Nowadays, when a gas station is serious, they link into another whole world of retail, of glass walls and plastic signage, and oh god, if you really want to punish yourself, a drive-through Mickie D as well. Gas is just a sideline, a ticket to entry to another whole world of retail involving family-sized bags of potato chips, a wall of high-fructose colas, and a plethora of ford vs holden related branded baseball caps and mirrored shades.
The architecture, such as it was, is fading away. At one stage the gas station had its own architecture, a visible brand that was as recognisable as the logo itself, as recognisable as McDonalds’ mighty golden arches (now just confined to a squiggle on a paper cup or tv ad). Challenge (once part of the once-mighty Fletcher empire) had a tensile roof structure supported off steel trees and branches. Caltex had a huge star motif, and gung-ho architecture to match. Mobil used to have two enormous glowing white discs suspended seemingly from mid-air (actually just stuck to the soffit), and British Petroleum had a very green theme going on. Did I mention the old Go Well Go Shell? with their solid theme of red and yellow. Well nowadays there is nothing but red and yellow.
But given a move by taxi companies and others to go green, when are we going to see an abandonment of traditional gas station architecture and a move towards a row of plug in sockets? Is it going to be that all we need is a large plane of solar cells on your own car roof? When are those last remaining station sites going to be redeveloped and arise again as a multi-storey building?

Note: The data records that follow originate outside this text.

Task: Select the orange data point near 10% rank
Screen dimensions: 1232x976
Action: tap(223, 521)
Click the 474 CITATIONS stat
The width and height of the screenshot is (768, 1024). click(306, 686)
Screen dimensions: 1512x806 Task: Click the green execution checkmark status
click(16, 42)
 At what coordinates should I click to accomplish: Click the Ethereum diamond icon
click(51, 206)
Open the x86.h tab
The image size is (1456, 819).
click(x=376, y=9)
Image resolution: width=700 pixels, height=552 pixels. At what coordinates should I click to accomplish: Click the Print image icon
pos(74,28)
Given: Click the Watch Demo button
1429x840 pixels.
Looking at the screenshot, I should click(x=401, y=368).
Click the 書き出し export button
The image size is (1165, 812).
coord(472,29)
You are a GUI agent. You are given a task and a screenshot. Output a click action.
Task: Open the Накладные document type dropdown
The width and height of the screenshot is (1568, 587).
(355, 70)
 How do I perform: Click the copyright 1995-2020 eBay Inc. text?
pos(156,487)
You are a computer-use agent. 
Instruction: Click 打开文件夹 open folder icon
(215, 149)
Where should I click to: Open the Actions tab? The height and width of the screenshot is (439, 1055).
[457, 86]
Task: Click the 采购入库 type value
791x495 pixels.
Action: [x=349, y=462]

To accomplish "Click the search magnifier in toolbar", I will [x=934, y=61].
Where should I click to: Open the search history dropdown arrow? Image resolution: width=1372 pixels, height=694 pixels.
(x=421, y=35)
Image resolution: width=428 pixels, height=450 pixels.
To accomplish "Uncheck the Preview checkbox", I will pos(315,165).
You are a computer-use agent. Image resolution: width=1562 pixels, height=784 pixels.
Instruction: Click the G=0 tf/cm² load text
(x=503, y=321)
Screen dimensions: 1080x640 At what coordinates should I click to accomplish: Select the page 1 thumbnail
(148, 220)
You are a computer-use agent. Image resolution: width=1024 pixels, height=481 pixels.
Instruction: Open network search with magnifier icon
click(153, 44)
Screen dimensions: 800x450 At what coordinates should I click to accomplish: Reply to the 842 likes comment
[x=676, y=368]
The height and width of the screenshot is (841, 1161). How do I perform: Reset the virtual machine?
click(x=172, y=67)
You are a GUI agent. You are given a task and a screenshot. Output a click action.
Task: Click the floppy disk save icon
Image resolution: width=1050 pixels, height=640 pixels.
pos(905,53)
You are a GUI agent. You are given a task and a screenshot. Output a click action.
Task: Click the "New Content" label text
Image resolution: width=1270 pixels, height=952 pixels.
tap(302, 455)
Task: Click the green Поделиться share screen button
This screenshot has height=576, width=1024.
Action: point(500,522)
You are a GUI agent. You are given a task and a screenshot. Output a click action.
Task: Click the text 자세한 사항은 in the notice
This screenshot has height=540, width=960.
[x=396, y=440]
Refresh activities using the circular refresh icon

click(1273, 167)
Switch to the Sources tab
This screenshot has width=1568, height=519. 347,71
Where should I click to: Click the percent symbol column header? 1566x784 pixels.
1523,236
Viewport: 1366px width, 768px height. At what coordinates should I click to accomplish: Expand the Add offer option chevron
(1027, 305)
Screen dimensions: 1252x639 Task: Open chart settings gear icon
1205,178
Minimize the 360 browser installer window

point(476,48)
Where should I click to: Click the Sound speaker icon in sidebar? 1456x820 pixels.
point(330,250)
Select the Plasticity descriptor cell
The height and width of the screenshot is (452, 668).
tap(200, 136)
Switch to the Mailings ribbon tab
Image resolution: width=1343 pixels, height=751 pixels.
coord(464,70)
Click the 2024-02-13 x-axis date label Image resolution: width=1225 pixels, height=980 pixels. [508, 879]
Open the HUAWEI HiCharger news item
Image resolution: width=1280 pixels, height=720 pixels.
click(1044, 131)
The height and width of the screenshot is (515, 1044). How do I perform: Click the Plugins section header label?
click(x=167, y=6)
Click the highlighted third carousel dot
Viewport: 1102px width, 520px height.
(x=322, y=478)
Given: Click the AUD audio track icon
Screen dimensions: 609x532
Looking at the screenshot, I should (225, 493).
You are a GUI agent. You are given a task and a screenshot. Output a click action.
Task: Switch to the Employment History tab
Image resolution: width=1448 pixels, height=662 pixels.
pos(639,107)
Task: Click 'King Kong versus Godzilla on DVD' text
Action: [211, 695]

Is that inevitable or is there going to be another way?
One former site you missed is the old BP Roadmaster on Jervois Quay (which actually only came into being after the original one was demolished for the Michael Fowler Centre (If my memory serves correct), which is now a Tony’s Tyre place.
Although I understand that the Council may actually own the site, (they are/were looking to do something in terms of a further elevated crossing of the quays when Frank Kitts park is eventually redeveloped.
There was also an old Shell Service station on Thorndon Quay (just under the motorway) that has now become a hip furniture store.
Gary,
I think you’ll find that the Jervois Quay site was a flagship for the NZ (Todd?)-owned Europa brand. Universally referred to as the “Big E on the Quay” and a key image in the epic “Travellin’ On” Europa ad featuring Stevie Ray Vaughan, Midge Marsden, Brigitte Berger and Murray Grindlay, plus a whole lot of the Central Plateau.
It was one of the first retail-capable gas stations, long before Star Mart, and possibly the destination for David Lange when he clipped a pedestrian on Jervois Quay on his way for some emergency late-night meat pies.
Oh… and don’t forget Sybill Lupp in Aro St.
Even the ones in the ‘burbs have long been been an endangered species. The old Karori Caltex(?) has been a liquor store for ages.
I was thinking about this just the other week when I walked passed the old Shell on Vivian where I used to fill my gas bottle when I lived near by.
Land prices – I’m assuming you can’t build dwellings or offices above a couple of combustible tanks.
I’m assuming when those old stations get to the point when the tanks need replacing they abandon the station/sell the site – Similar thing folk used to complain about approx 10 years ago in remote rural towns – that the oil compnaies weren’t upgrading or replacing their ageing petrols tations. No complaining here though …….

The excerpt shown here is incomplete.